Сеча при Кудыкиной горе

Кряхтя и бранясь, Мурзило выволок из-под самой груды застарелого хлама тяжкий меч в ножнах, уже побитых ржой и тленом. Вытряхнул из шелома курицу вместе с недосиженными яйцами, злобно наподдав ошалевшей птице ногой под гузку. Отодрал от стены курятника прикипевшую грязью кольчугу.

– Ох, горюшко, – сказала жена. – И куда ж тебя, лешего, на ночь глядючи сызнова понесло?

– Не твоего ума дело, – огрызнулся Мурзило, упихивая зело раздавшиеся с годами чресла в кольчугу и хороня под шелом едва опушенную плешь.

Малые детушки заревели. Да и старшой тайком зашмыгал носом, хотя уж и сам гож был обзавестись пусть утлой, но своей бороденкой.

– И что ж тебе дома-то не сидится, на печи не лежится? – запричитала жена. – И на кого-то ты нас покидаешь, кормилец ты наш, поилец, анчутка ты болотная? И кто ж нам защитой да опорой-то будет?

– Никоторого идола с вами не учинится, – пробурчал Мурзило, прилаживая ножны к поеденному хомяками, одырявевшему поясу.
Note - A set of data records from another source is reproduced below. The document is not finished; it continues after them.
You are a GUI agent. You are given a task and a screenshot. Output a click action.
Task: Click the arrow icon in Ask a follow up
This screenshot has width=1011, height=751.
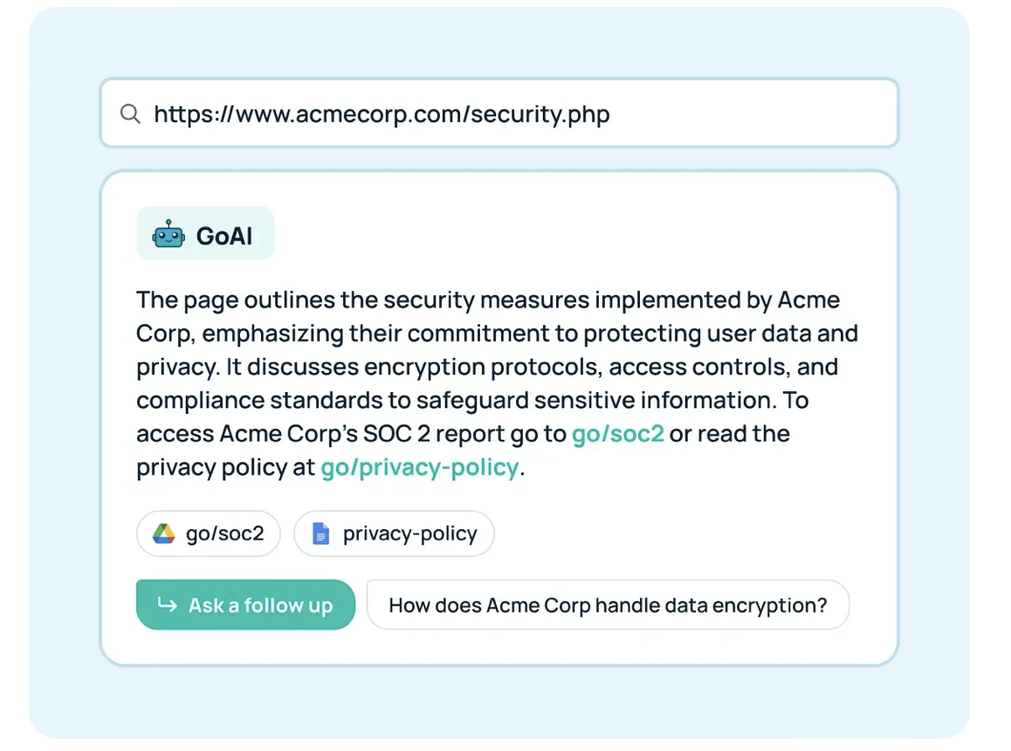coord(166,604)
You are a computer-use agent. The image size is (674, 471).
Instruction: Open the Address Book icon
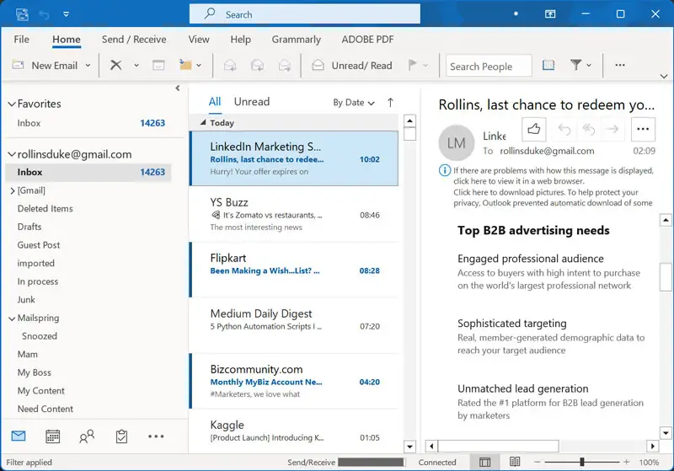point(548,66)
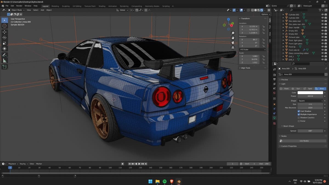Hide Exhaust pipe object with eye icon
329x185 pixels.
click(x=322, y=37)
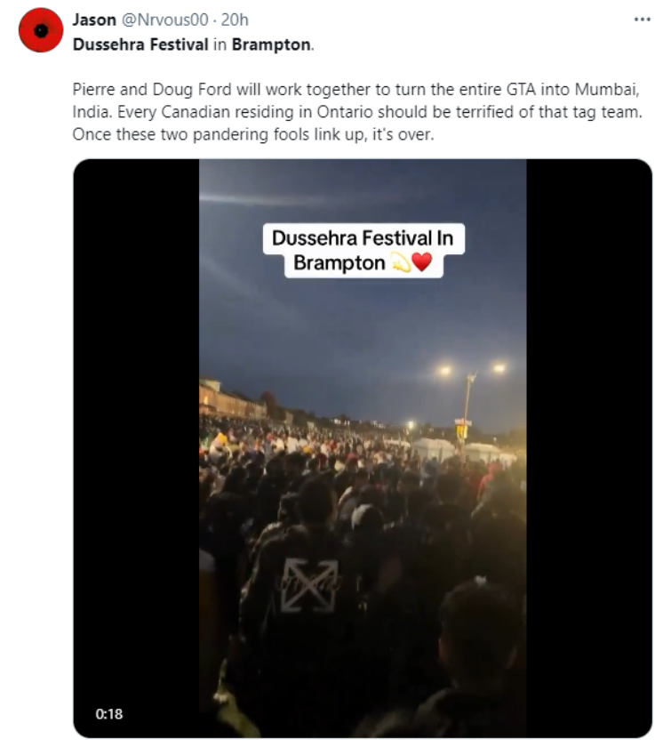Click the tweet paragraph about Pierre and Doug Ford
This screenshot has height=747, width=663.
coord(357,112)
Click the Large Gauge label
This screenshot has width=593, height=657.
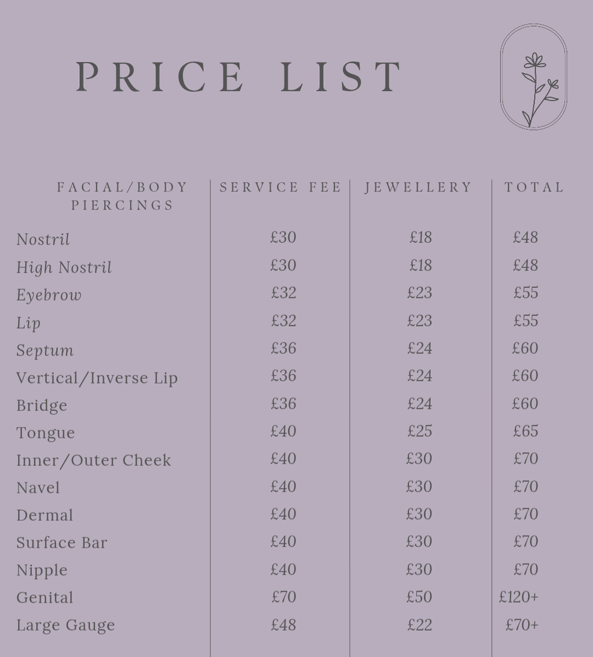tap(65, 625)
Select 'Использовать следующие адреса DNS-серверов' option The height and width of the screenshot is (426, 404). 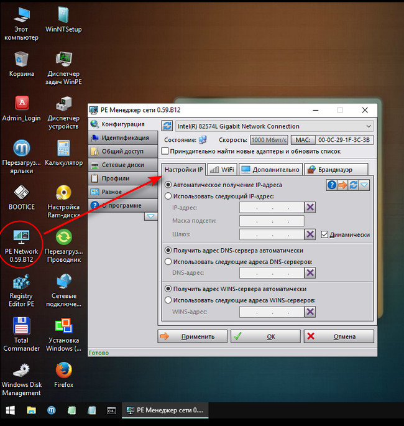click(168, 261)
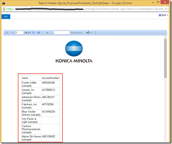Viewport: 172px width, 144px height.
Task: Click the current page number field
Action: pyautogui.click(x=20, y=32)
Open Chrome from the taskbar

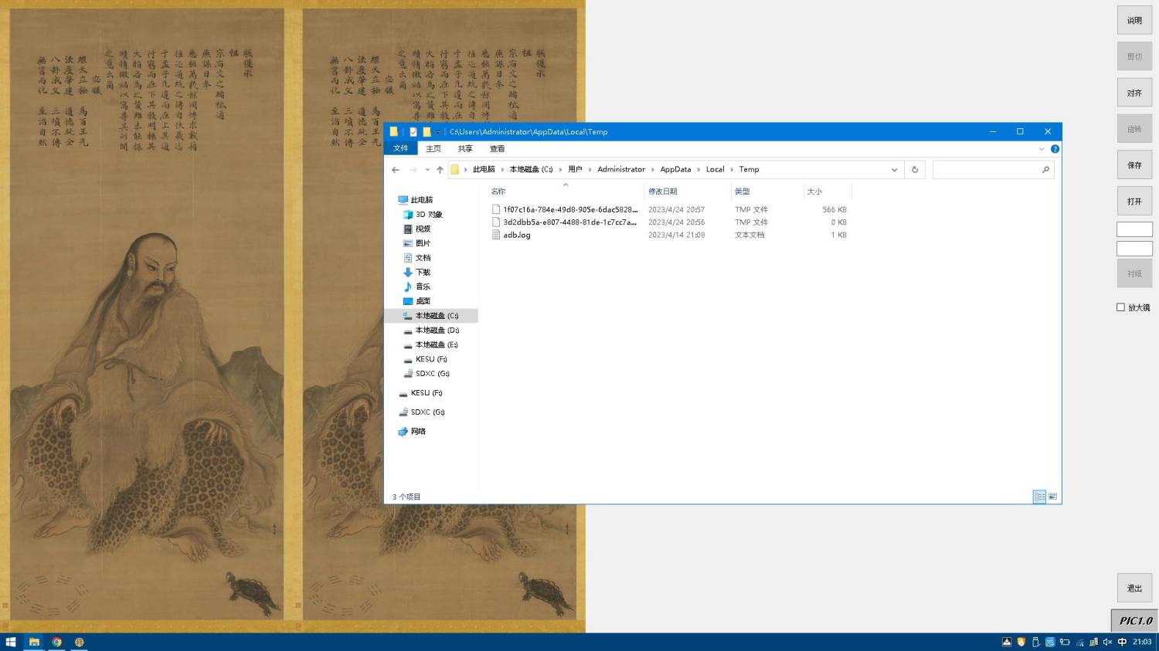pos(56,642)
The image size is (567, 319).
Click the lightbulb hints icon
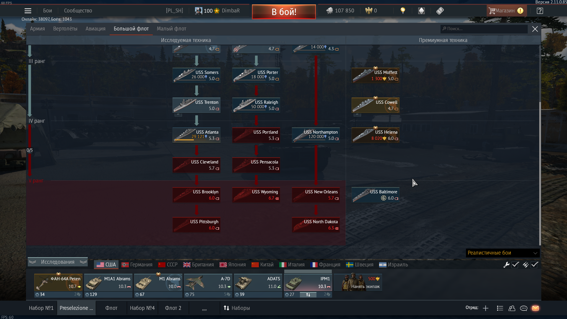click(x=403, y=11)
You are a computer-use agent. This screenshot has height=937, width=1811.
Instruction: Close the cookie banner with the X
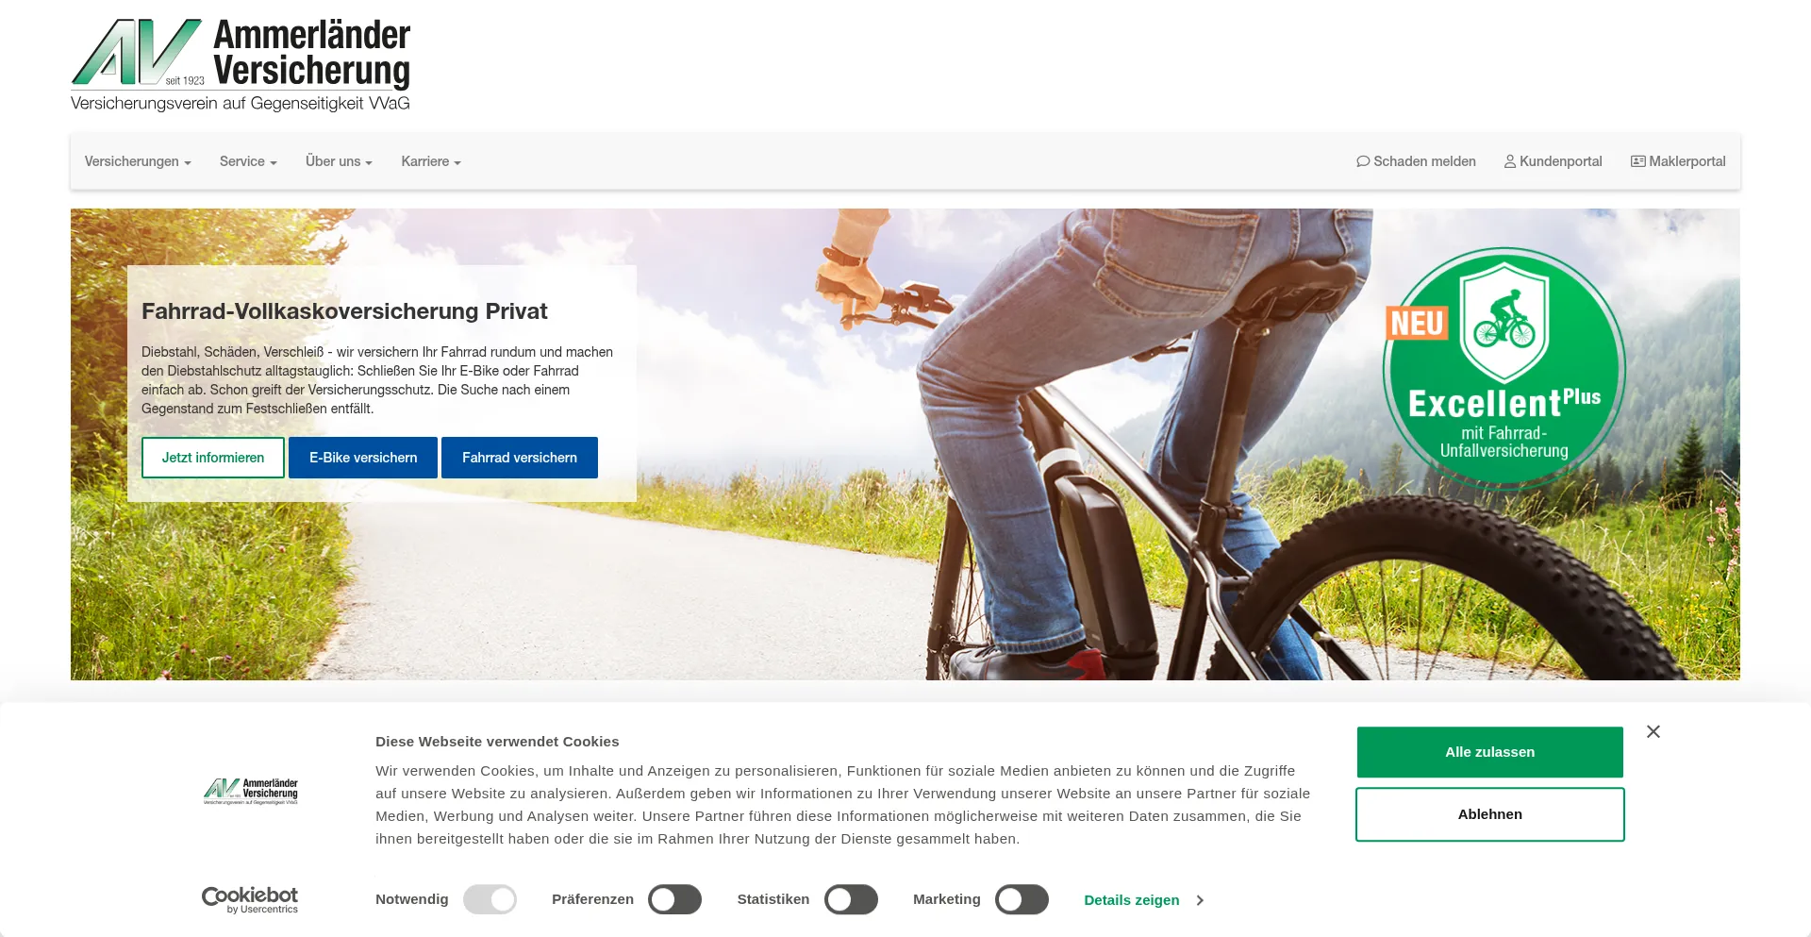pos(1653,731)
– А сеять кто ноне будет? – взвыла жена. – Нестор-летописец?!

– Сами засеете! – рявкнул Мурзило. – Али не я тебе мужиков полон двор настрогал? Ну, а к жатве, бог пособит, и ворочусь. Коли жив буду… – прибавил он сумрачно.

Семья разом заголосила, ровно по мертвому, да так ладно, да так складно, что душа заболела.

– Цыть! – прикрикнул на них Мурзило. – Живой еще!

Жена, всхлипывая, поднесла ему торбу с некоей снедью от родного стола. Мурзило принял, взметнул на плечо, повел вкруг себя проясневшим, возвышенным взором.

– Ну, господь с вами, – сказал он. – Ино пора.

– Куда ж ты ноне? – вопросила жена упавшим голосом. – Али мало тебя печенеги трепали? Али не всем князьям ты еще услужил силушкой да кровушкой?

– Куда, куда, – передразнил Мурзило, но без злобы. Не дома он уж был помыслами – на поле бранном, в самой гуще побоища. – Всю дорогу изурочила, курица… На Кудыкину гору! Князь Велемысл там дружину скликает. Сеча будет великая. Бог даст, порешим ноне с худорогами.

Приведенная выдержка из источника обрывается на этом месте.